Rolfa picked up her silver knife and fork and began to eat again, in silence.

‘Your daughter is a better singer than almost anyone at the National Theatre.’ Milena spoke warily. ‘She could also become a very fine composer.’ Milena looked at Rolfa’s face for any sign of surprise. The face remained a mask. ‘If she ever got any help or training or encouragement…’ Milena broke off. She’s had to do it all by herself, Milena thought. She’s had to do it all alone.

‘Is that true?’ Zoe asked, leaning forward.

Milena’s eyes seemed to swell like small balloons about to burst. She could only nod in answer.

‘Can you tell me why she’s such a fat slob?’ the father asked.

‘Because her father is,’ replied Milena. She felt like spitting at him.

He saw that and liked Milena for it. He laughed, showing his canine fangs. ‘Hell yes,’ he said, and belched.

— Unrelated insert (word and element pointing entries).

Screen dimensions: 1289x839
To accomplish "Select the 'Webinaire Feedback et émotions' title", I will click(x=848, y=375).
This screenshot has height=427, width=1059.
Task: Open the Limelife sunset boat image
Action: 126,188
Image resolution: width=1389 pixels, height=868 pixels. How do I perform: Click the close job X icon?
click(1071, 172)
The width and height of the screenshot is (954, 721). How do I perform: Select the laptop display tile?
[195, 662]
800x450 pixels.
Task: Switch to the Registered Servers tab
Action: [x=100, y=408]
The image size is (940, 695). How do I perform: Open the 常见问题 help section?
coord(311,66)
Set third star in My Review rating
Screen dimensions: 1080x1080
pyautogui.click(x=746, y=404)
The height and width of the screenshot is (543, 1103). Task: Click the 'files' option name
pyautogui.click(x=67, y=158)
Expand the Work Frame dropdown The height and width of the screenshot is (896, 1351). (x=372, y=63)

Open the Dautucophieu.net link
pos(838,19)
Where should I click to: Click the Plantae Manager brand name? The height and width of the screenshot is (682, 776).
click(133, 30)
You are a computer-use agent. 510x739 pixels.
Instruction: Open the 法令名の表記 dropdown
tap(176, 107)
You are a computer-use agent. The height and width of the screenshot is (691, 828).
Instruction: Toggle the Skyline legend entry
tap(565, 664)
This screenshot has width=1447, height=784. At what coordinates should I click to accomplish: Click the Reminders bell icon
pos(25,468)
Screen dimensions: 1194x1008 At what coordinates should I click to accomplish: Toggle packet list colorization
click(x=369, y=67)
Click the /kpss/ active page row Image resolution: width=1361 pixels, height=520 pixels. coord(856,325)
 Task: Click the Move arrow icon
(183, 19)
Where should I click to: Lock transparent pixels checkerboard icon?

‘What does she do all day?’ Zoe asked, concerned.

‘I’m sorry, I’m not prepared to talk about Rolfa as if she isn’t here.’

The father answered Zoe’s question. ‘She just hangs around. She thinks something’s going to happen. Some angel’s going to come down or something.’ He looked back at Milena. ‘She’s wasted enough time. And money. End of summer, she goes to the Antarctic’

‘Antarctic? You mean the South Pole?’ Milena was rendered stupid by shock. ‘Why?’

‘Because,’ the father said, his voice going wheedling and sarcastic. ‘That is where we make our money.’

Milena found that she was smiling, smiling with the absurdity of it and with anger. ‘What is Rolfa going to do in the Antarctic?’

‘Work for a change,’ said her father. ‘We’re not like you people. We owe each other things. With us a woman does the same job as a man or we kick her butt until she does. She’s going to Antarctica before the New Year…’ The father began to chuckle, ‘or I tear her head off.’

‘I think that’s the worst thing I’ve ever heard,’ said Milena.

‘You’re a Squidge,’ said the father with a shrug. ‘Your mind’s infected. It’s full of germ’s. Nobody infects our minds. Nobody tells us what to do. So. You call us — what — "an intelligent related species". Personally, I think we’re the last human beings left, but that’s OK, because if we aren’t defined as human beings, then we don’t have to obey your crazy laws. We don’t have to have our heads pumped full of disease, we all live to a decent age, and we do what the hell we want when the hell we want to do it. And you know what, Squidge? You people find that very useful. You find it very useful to have people who aren’t part of your little exercise in mind control.’

Milena felt the icy breath of the truth.

The father unclipped a column of adding machine paper from himself and examined it. ‘So,’ he said, slightly distracted. ‘What we’re talking about here is legal definitions. My daughter over there is saying, I want to make bee-ooo-ti-ful music’ His voice was full of scorn. ‘She hangs around with Squidges, she wants to be a Squidge. She gets herself defined as a Squidge, it could mess up our whole little system. You think we’re going to let her do that?’